El plátano de Canarias inicia el calvario de precios propio del verano
El verano suele llegar con muy malas noticias para el plátano de Canarias (un producto que no es de temporada), y esta vez no va a ocurrir algo diferente, sobre todo por la caída de la demanda en el casi único mercado de las islas, el del resto de España, que prefiere otras frutas del momento, y por el aumento de la oferta, de las piñas cortadas en fincas de cinco islas del archipiélago. Es una combinación fatídica.
Pero quizá eso ahora mismo, por conocido y repetido, no sea lo peor… Lo más dramático es la muy probable confirmación de que este 2026, ¡y tiene toda la pinta!, se vaya a convertir en el peor año en lo que respecta a cotizaciones medias de la fruta de calidad isleña en la Península y Baleares desde la finalización de la erupción del Tajogaite en La Palma, diciembre de 2021; o sea, en los últimos cinco años.

ENTRADAS EXTRAÍDAS:
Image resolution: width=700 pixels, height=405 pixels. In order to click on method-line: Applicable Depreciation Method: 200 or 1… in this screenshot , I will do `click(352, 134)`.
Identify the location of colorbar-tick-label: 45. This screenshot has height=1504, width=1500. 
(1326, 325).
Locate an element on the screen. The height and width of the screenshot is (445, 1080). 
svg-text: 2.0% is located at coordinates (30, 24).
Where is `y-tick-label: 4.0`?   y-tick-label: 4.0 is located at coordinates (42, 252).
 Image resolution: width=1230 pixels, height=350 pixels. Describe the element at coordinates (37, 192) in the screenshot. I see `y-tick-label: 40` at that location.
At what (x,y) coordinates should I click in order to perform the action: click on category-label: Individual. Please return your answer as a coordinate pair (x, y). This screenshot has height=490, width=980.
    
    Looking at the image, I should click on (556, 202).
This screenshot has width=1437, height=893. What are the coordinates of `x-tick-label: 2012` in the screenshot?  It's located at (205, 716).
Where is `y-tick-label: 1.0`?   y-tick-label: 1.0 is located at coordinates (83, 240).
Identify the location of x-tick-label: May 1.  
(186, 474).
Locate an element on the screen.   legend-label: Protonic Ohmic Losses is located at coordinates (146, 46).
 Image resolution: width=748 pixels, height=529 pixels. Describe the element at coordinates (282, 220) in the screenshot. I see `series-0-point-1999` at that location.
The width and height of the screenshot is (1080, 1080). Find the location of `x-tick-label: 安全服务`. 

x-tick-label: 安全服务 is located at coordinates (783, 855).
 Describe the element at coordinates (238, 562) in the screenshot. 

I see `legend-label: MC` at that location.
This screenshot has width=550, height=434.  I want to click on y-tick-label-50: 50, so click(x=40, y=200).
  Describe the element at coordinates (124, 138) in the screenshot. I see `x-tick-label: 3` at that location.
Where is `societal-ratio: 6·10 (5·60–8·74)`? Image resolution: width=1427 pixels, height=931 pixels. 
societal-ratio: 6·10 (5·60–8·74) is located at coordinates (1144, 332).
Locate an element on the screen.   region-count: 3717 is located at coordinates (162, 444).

ENUNCIADO DE LA TAREA:
Por favor, reproduce íntegro y sin ningún cambio el texto sobre los precios del plátano de Canarias.

TU RESPUESTA:
El plátano de Canarias inicia el calvario de precios propio del verano
El verano suele llegar con muy malas noticias para el plátano de Canarias (un producto que no es de temporada), y esta vez no va a ocurrir algo diferente, sobre todo por la caída de la demanda en el casi único mercado de las islas, el del resto de España, que prefiere otras frutas del momento, y por el aumento de la oferta, de las piñas cortadas en fincas de cinco islas del archipiélago. Es una combinación fatídica.
Pero quizá eso ahora mismo, por conocido y repetido, no sea lo peor… Lo más dramático es la muy probable confirmación de que este 2026, ¡y tiene toda la pinta!, se vaya a convertir en el peor año en lo que respecta a cotizaciones medias de la fruta de calidad isleña en la Península y Baleares desde la finalización de la erupción del Tajogaite en La Palma, diciembre de 2021; o sea, en los últimos cinco años.